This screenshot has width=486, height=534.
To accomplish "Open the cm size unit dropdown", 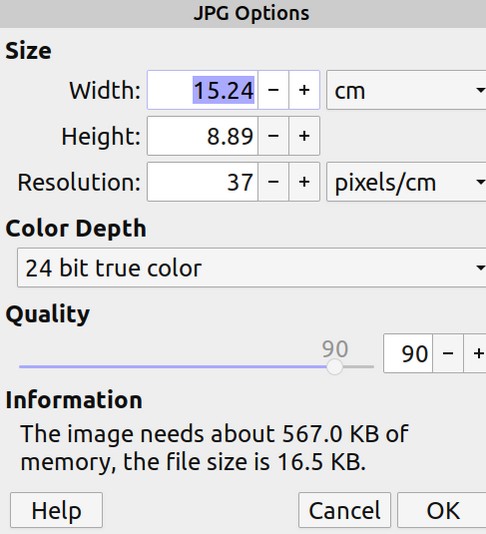I will pos(406,90).
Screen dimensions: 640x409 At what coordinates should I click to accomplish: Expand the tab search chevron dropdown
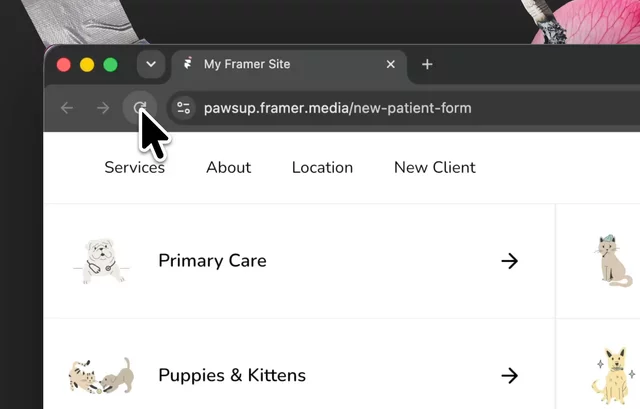151,64
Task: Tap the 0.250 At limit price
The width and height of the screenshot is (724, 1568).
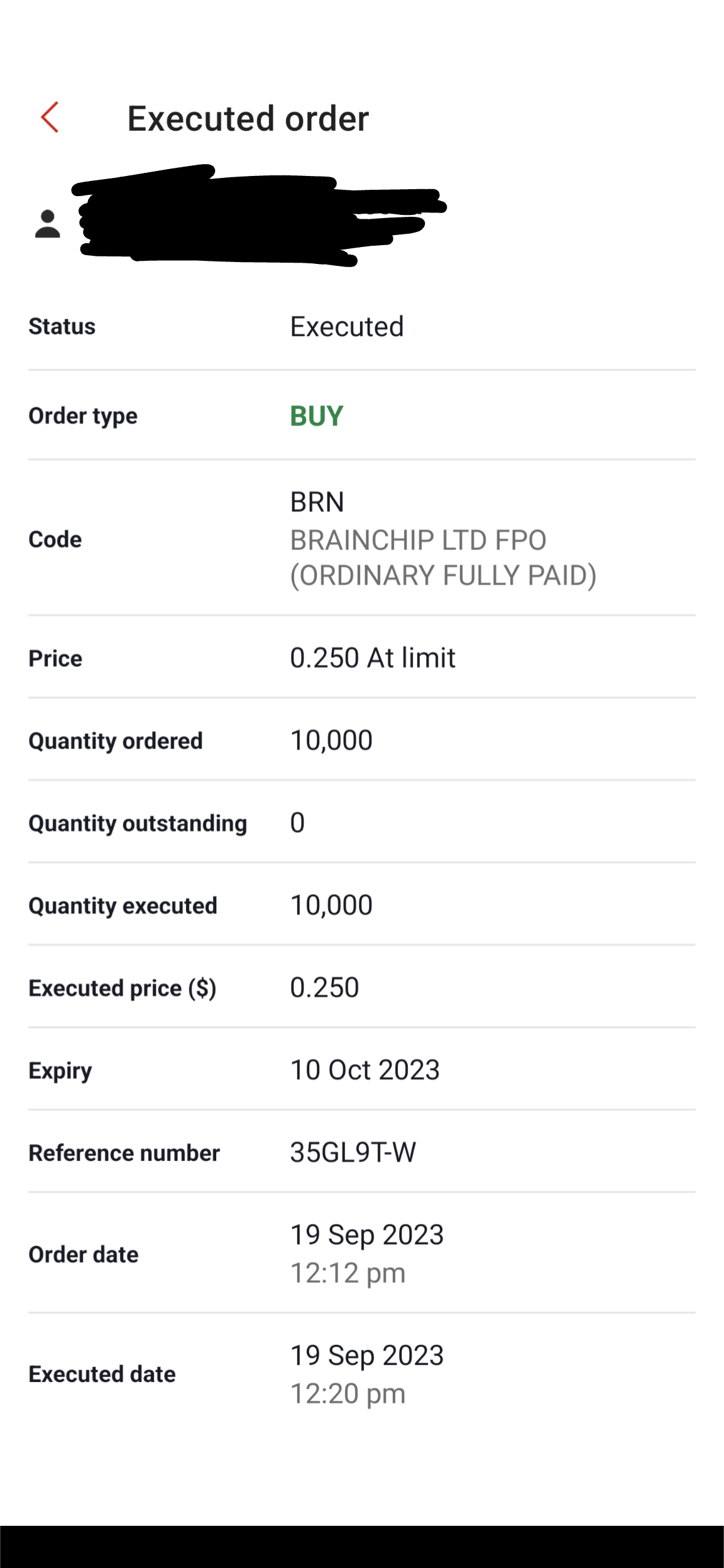Action: (x=372, y=658)
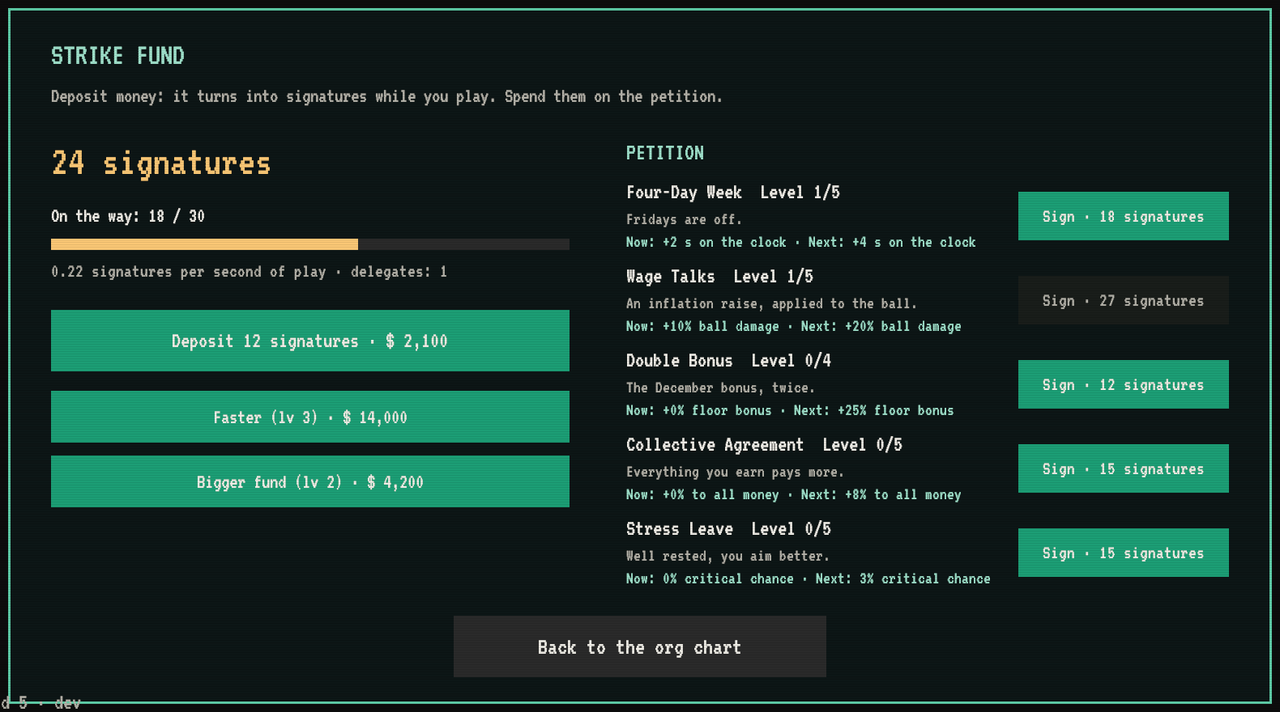Screen dimensions: 1280x712
Task: Click the Double Bonus petition heading
Action: click(x=679, y=360)
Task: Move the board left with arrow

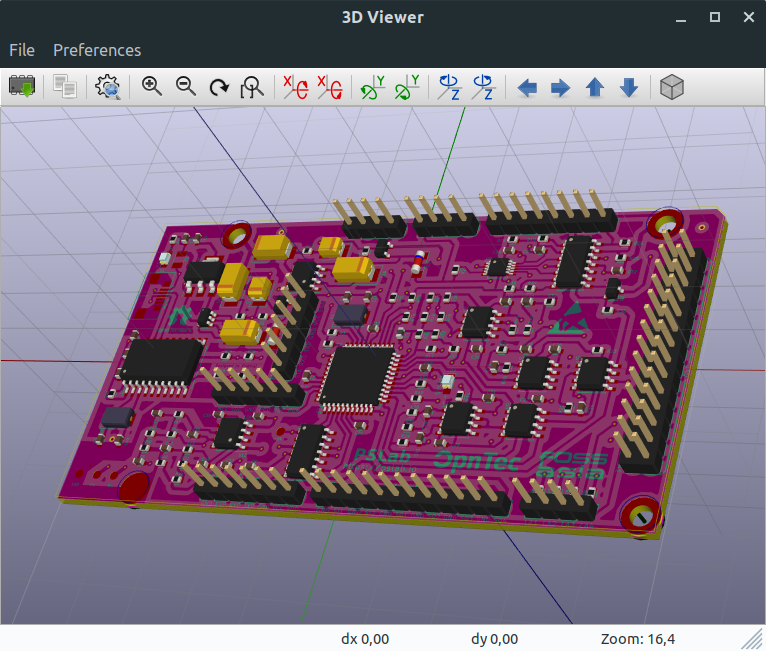Action: point(527,88)
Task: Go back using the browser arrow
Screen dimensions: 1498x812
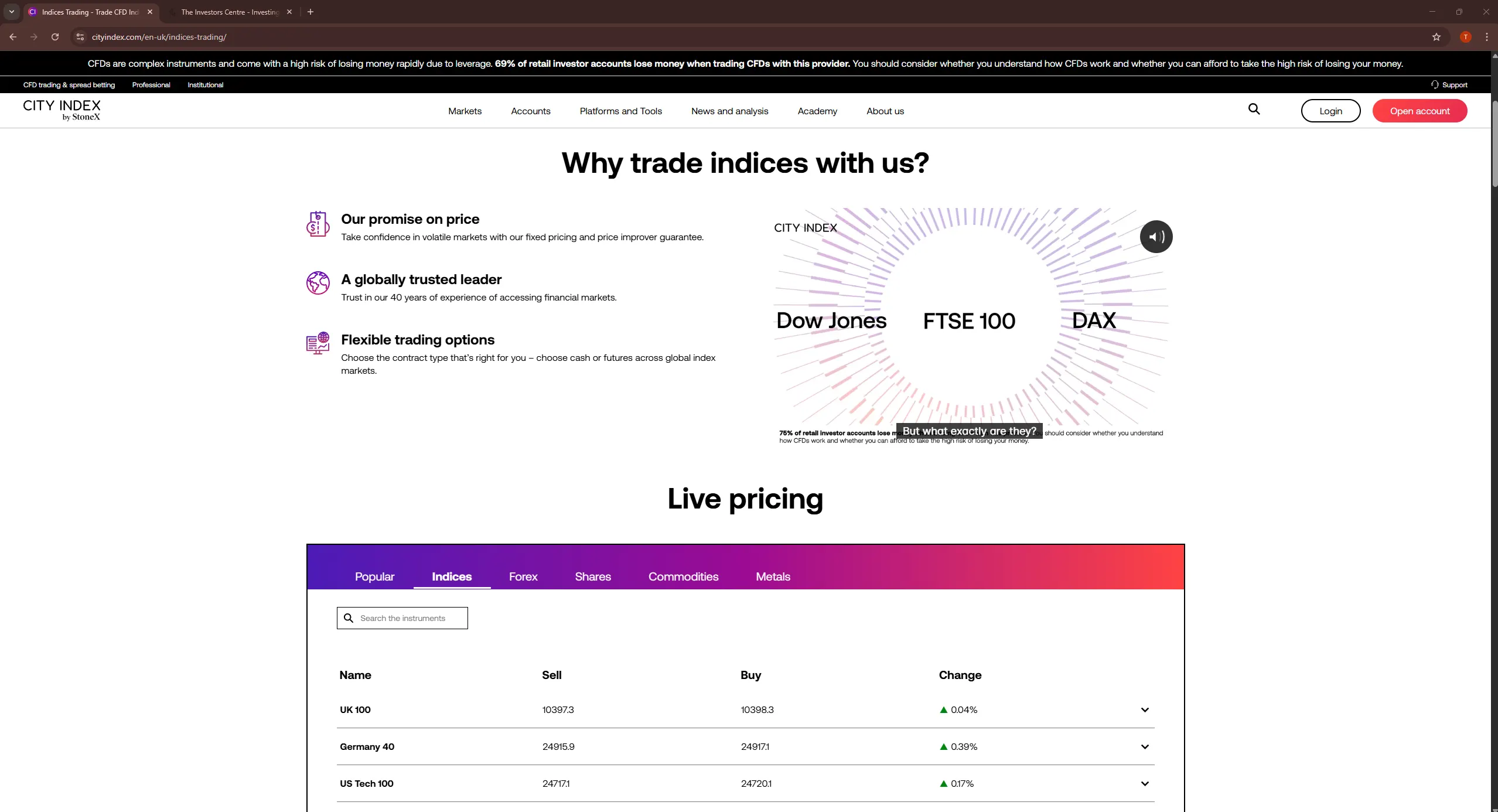Action: coord(12,37)
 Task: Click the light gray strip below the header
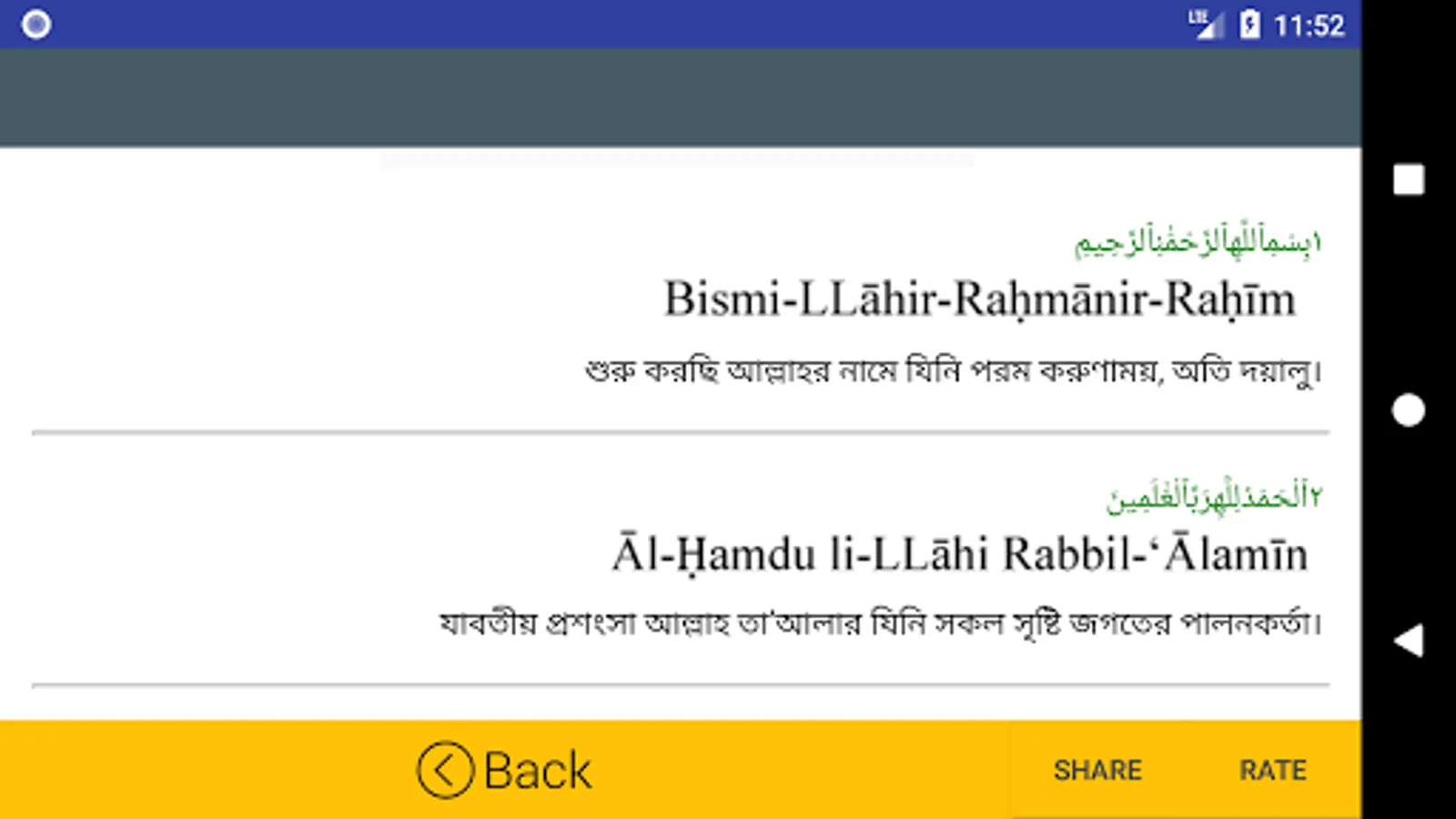pos(676,160)
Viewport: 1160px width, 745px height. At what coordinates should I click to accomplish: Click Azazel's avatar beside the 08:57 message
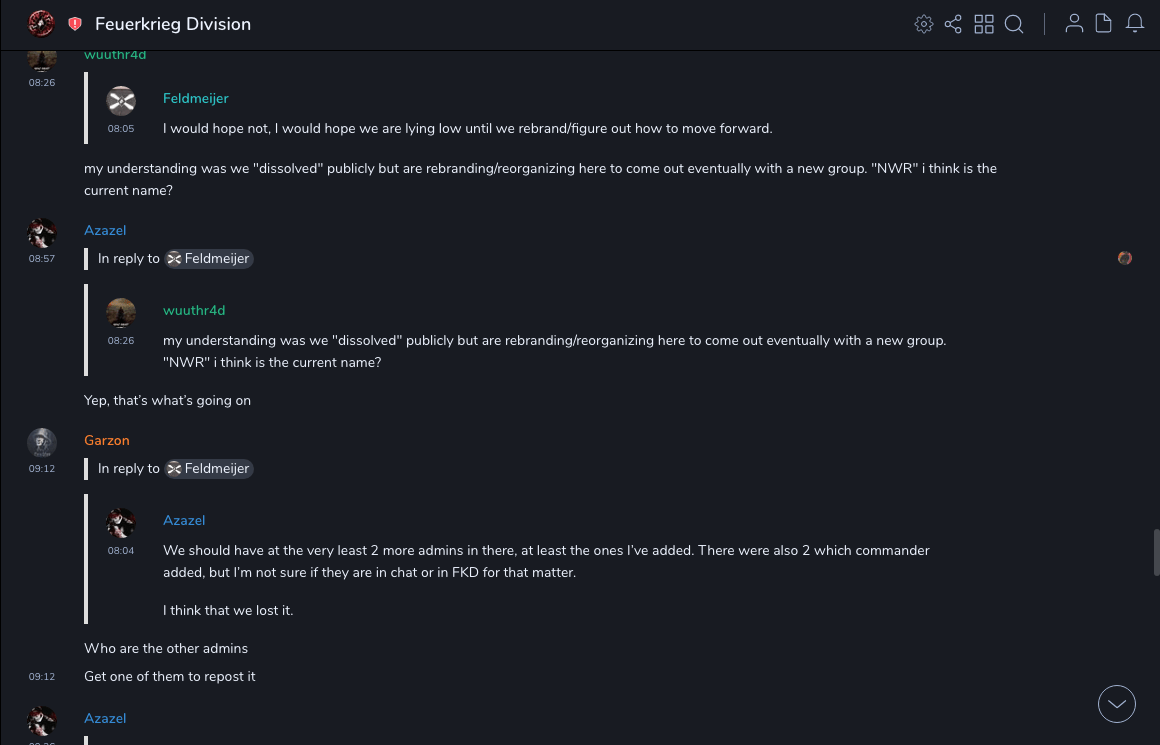41,233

--- --- ---

**INSTRUCTIONS TO FOLLOW**
Starting where a line contains "The width and" and finishing at the last line above, set down every line exactly as it reads, with no pictures.

**WRITTEN SOLUTION**
The width and height of the screenshot is (724, 1568).
Action: (x=372, y=658)
Screen dimensions: 1280x712
Task: Click the Double Bonus petition heading
Action: click(x=679, y=360)
Task: Move the board left with arrow

Action: point(527,88)
Task: Go back using the browser arrow
Screen dimensions: 1498x812
Action: coord(12,37)
 Task: Click the light gray strip below the header
pos(676,160)
Viewport: 1160px width, 745px height. At what coordinates should I click to accomplish: Click Azazel's avatar beside the 08:57 message
41,233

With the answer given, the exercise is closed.